Todo cambio forzado por una decisión que no le tocó elegir al migrante, una ley, un decreto, una crisis, carga la misma angustia: recomenzar en otro lugar, sin fecha señalada. Priscila vivió esa angustia incluso antes de conocer al apóstol Pablo.
Ella y su esposo Aquila, judíos naturales del Ponto, fueron expulsados de Roma cuando el emperador Claudio ordenó la salida de todos los judíos de la ciudad. Rehicieron su vida en Corinto, trabajando como fabricantes de tiendas.
Fue allí donde Pablo, recién llegado a Corinto, los encontró. Tenían el mismo oficio, y el apóstol pasó a vivir y trabajar con la pareja, uniendo el pan de cada día a la predicación del evangelio.
Cuando Pablo continuó su viaje hacia Siria, Priscila y Aquila fueron con él y permanecieron en Éfeso. Allí escucharon en la sinagoga a un predicador talentoso llamado Apolos, culto y fervoroso, pero que solo conocía el bautismo de Juan.
En vez de corregirlo delante de todos, lo invitaron a su casa y le explicaron, en privado, el camino de Dios con mayor precisión. Apolos salió de allí más completo, sin haber sido nunca expuesto en público.
La pareja también abrió su propia casa para que una iglesia se reuniera, primero en Éfeso, después de vuelta en Roma. Pablo llegó a escribir que arriesgaron la vida por él, y que por eso todas las iglesias de los gentiles les debían gratitud.
Décadas después, ya cerca del final, Pablo todavía recordaba a la pareja en sus últimos saludos.
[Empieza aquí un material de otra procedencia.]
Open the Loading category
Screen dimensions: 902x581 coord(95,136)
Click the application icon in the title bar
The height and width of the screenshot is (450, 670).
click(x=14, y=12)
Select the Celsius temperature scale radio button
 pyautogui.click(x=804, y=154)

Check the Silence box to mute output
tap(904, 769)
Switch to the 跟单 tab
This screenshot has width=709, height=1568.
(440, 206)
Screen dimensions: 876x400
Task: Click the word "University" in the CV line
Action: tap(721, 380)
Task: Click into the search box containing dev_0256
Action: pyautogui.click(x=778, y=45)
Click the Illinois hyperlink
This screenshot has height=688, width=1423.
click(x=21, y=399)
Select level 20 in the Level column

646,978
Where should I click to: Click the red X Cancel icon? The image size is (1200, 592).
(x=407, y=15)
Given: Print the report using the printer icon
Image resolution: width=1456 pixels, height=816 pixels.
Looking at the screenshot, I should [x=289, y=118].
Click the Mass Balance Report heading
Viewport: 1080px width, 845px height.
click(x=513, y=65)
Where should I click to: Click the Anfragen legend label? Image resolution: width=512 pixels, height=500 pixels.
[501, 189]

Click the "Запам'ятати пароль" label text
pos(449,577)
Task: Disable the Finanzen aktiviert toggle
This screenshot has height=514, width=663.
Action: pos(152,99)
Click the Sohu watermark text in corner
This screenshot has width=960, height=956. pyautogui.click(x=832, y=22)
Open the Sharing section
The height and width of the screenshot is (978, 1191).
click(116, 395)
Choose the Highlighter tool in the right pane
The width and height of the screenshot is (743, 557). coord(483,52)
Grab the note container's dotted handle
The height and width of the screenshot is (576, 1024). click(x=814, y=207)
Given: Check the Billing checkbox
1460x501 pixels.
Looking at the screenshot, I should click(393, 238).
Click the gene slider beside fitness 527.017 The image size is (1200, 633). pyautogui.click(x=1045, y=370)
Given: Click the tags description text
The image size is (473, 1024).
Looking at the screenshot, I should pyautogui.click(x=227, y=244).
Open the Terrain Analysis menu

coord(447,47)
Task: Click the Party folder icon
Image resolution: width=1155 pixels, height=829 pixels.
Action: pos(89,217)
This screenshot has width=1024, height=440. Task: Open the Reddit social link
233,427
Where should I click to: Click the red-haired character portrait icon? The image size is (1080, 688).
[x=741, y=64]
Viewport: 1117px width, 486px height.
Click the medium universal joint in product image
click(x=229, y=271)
En la mayoría de las veces, el nombre de Priscila aparece antes que el de Aquila, detalle que sugiere cuánto pesó su trabajo en la historia.
Priscila nunca predicó ante multitudes ni escribió una carta que llegara a la Biblia. Sirvió en un taller, en una sala de su casa, en una conversación reservada. Y es exactamente ahí, en el oficio común y en la hospitalidad sencilla, donde Dios construyó iglesias enteras.